[Requirement] Give back, word for word, the lines in the listing below from the one holding "Image resolution: width=889" down to the one holding "The height and", both ends included.

[Provided data]
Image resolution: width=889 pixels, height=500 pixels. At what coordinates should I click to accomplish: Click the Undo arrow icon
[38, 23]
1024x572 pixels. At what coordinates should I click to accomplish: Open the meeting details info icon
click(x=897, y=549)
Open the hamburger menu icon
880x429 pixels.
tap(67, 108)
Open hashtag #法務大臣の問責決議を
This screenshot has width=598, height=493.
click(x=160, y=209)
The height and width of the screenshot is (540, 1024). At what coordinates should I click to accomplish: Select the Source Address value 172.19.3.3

==

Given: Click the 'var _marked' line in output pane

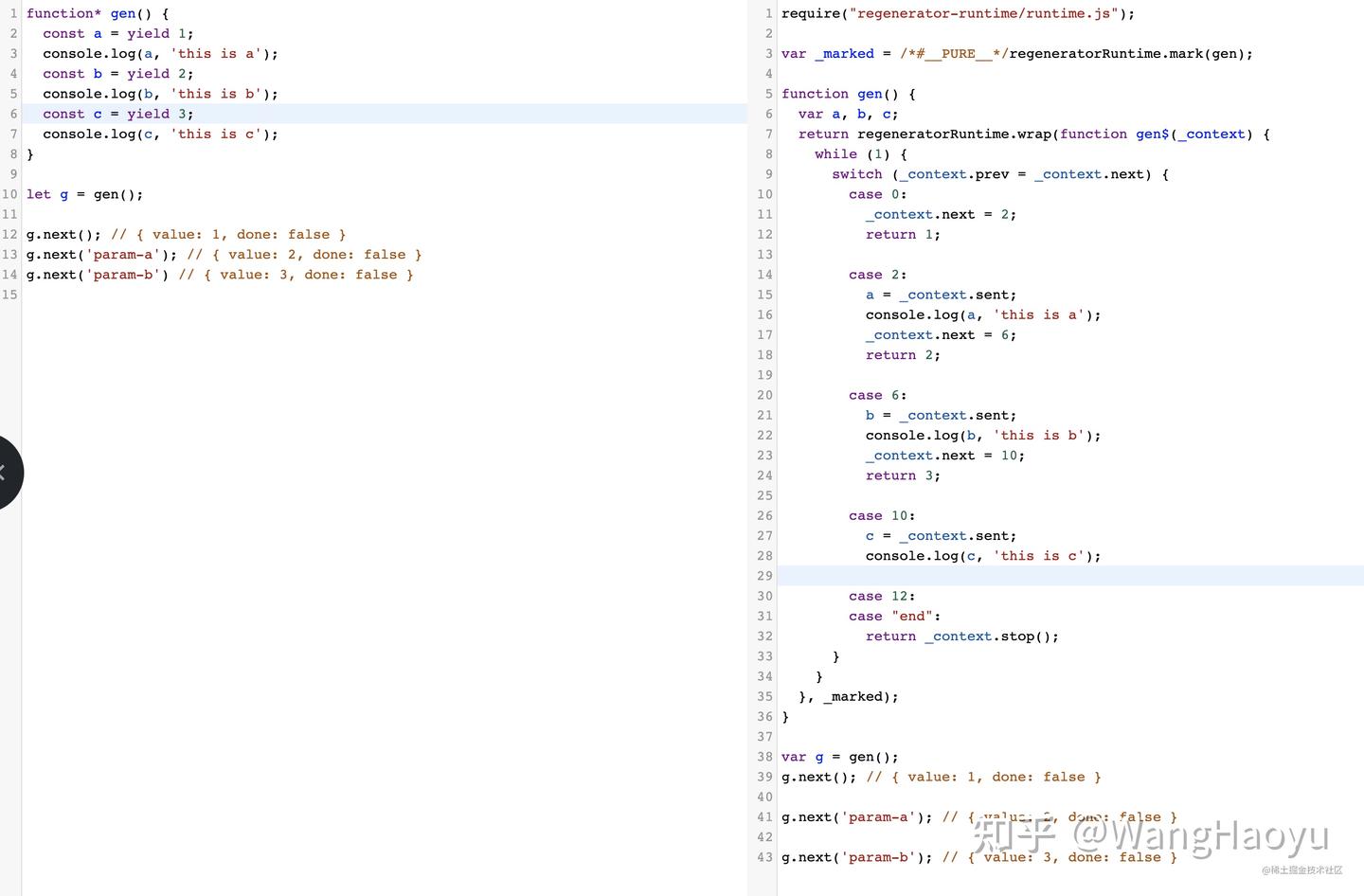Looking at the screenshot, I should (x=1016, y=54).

[Solution to this problem]
Image resolution: width=889 pixels, height=500 pixels. At what coordinates should I click to accomplish: Click the Undo arrow icon
[38, 23]
1024x572 pixels. At what coordinates should I click to accomplish: Open the meeting details info icon
click(x=897, y=549)
Open the hamburger menu icon
880x429 pixels.
tap(67, 108)
Open hashtag #法務大臣の問責決議を
This screenshot has width=598, height=493.
click(x=160, y=209)
The height and width of the screenshot is (540, 1024). At what coordinates should I click to accomplish: Select the Source Address value 172.19.3.3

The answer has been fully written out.